Figure 5:. Assessment of intra-PfRH5 antibody synergy.

(A) Growth-inhibitory/neutralizing antibodies (nAbs) were tested at a final concentration equivalent to their EC₅₀ value and non-nAbs were tested at a final concentration of 0.3 mg/mL. The predicted Bliss additivity % GIA was subtracted from the measured % GIA of the test antibody combination, and the difference is plotted as a percentage in the heatmap. Thresholds were used to categorize combinations as synergistic (≥10%; red), additive (grey), or antagonistic (≥–10%; blue). Test mAbs are annotated with their epitope community assignment. (B) As for panel A except pairs of non-nAbs or mAbs with minimal GIA were combined. Antibodies were tested at a final concentration of 0.2 mg/mL each. (C) GIA assay dilution curve of R5.028 (community 3b) in combination with R5.246 (community 4b). Antibodies were combined in an equal ratio and run in a 5-fold dilution curve starting from ^~1 mg/mL. Data were log transformed and a four-parameter non-linear regression was plotted. The predicted Bliss additivity % GIA of the mixture is shown as a dashed curve. A dotted line is shown at 50% GIA for reference. (D) GIA assay dilution curves of the community 1a nAb R5.077 run in a 5-fold dilution starting from ^~0.5 mg/mL under various test conditions. Data were log transformed and a four-parameter non-linear regression was plotted. For each curve, a non-nAb (R5.028 from community 3b or R5.246 from community 4b), or a combination of both non-nAbs was added at a fixed concentration of 0.2 mg/mL each. Predicted Bliss additivity GIA curves for each combination are shown as a dashed line. The black dotted line indicates 80% GIA. The red dotted line indicates the level of GIA measured alone for the fixed concentration combination of the two non-nAbs (R5.028+R5.246). (E) Same assay set-up as in D except using R5.034 (community 2) in place of R5.077.
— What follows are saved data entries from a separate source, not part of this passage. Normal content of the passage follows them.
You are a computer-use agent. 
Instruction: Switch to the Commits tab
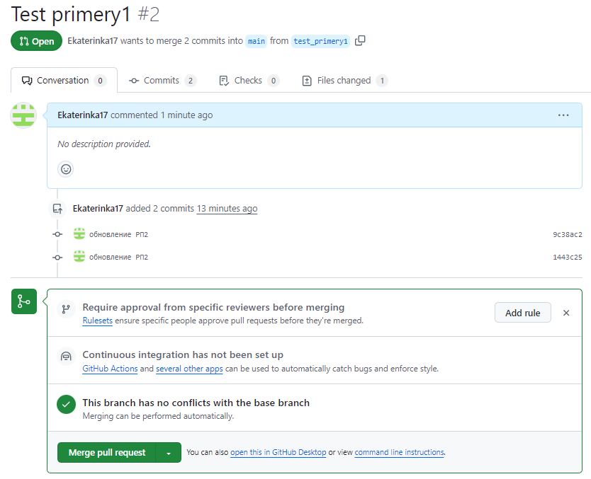(162, 81)
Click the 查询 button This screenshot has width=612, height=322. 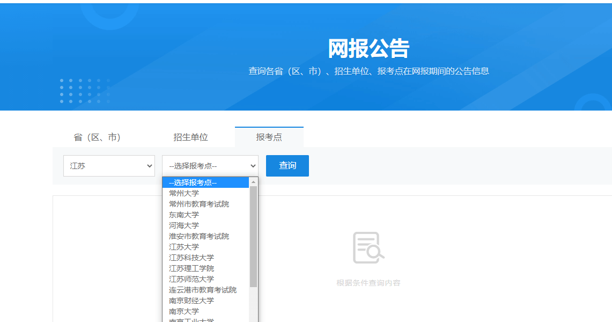point(287,166)
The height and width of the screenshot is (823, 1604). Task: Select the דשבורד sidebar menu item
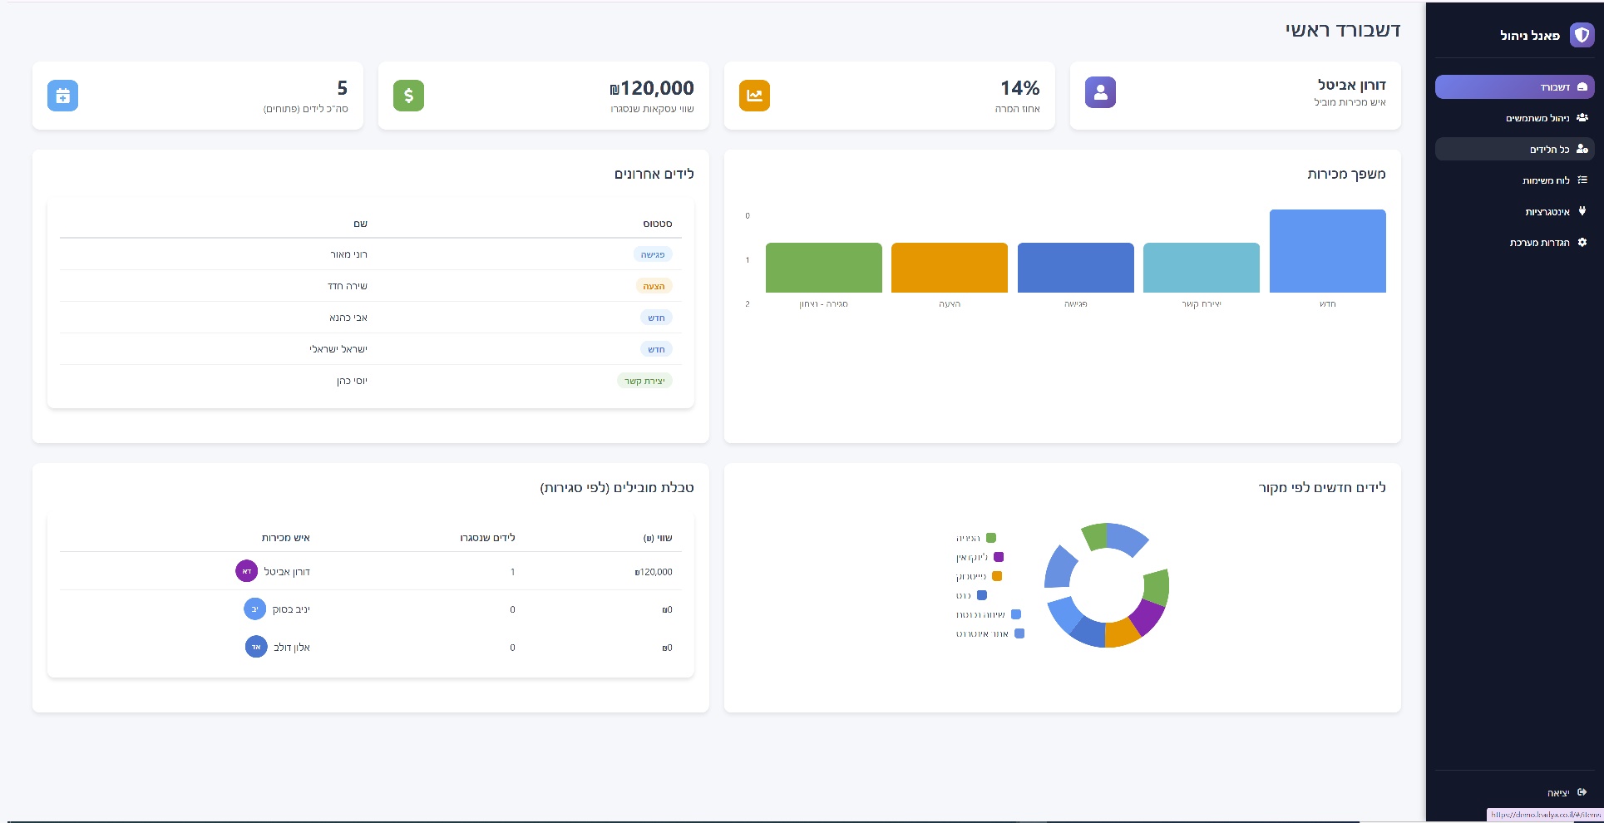point(1513,87)
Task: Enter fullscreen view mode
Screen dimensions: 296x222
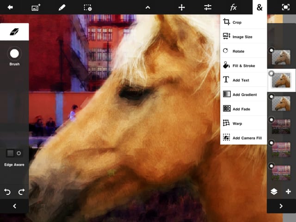Action: pyautogui.click(x=286, y=7)
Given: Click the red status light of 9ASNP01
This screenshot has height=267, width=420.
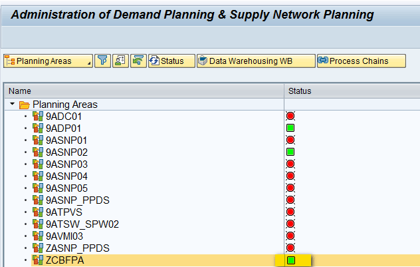Looking at the screenshot, I should 290,140.
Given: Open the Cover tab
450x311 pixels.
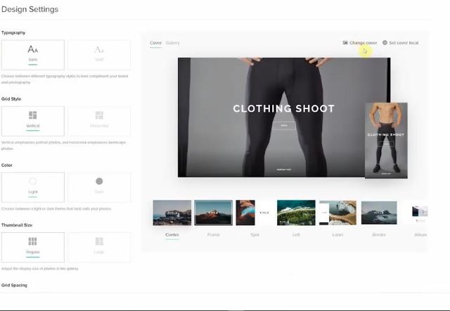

Figure 6:. Structure of R5.034 and efficacy against P. falciparum challenge.

(A) Crystal structure of PfRH5 using RH5ΔNL protein (grey) in complex with R5.034 Fv region (maroon). The image is of a top-down view, tilted 10° along the x-axis to view the binding interface on PfRH5 as predicted by PDBePISA, which is coloured in pink. Common PfRH5 polymorphisms are colored white and annotated. CDR loops in the R5.034 structure are labelled with their IMGT identifier. Residues in the IGHV and IGLV regions which are mutated from germline are highlighted in magenta. (B) Structure of PfRH5 (grey) and R5.034 modelled Fab (maroon) aligned with the community 2 Fabs of 9AD4 (pale red, PDB: 4U0R) and R5.016 (red, PDB: 6RCU) and the basigin ectodomain with transmembrane helix (yellow, PDB: 7CKR). An AlphaFold predictive model^, of R5.034 Fab was aligned with the experimentally observed R5.034 Fv structure to hypothesize the spatial arrangement of the three antibodies. (C) Steady-state affinity, as assessed using SPR, of the R5.034 and R5.034LS mAb binding to human FcRn at pH 6.0. Sensorgrams are shown of a 9-step dilution curve beginning at the indicated concentration of mAb. Calculation of steady-state affinity (K_D) at pH 6.0 is shown in Figure S6B. (D) Titration of the R5.034 and R5.034LS mAbs in the assay of GIA against 3D7 clone P. falciparum parasites. Dots show the mean and error bars the range of N=3 triplicate test wells per test mAb concentration. Non-linear regression curve is shown. (E) FRG huHep mice were each exposed to the equivalent of five bites using mosquitos infected with N54 strain P. falciparum. On day 5 post-infection, mice were administered 675 μg control mAb or 625 μg R5.034, as well as human RBC, via the intravenous route. Administration of more human RBC was repeated on days 6, 9 and 11. Parasitemia in the blood was monitored on days 7, 9, 11 and 13 by quantitative RT-PCR. Data from individual mice are shown combined from two independent experiments (Control N=8; R5.034-treated N=13). Dashed line is the lower limit of detection of the qRT-PCR assay at 5 parasites per mL blood.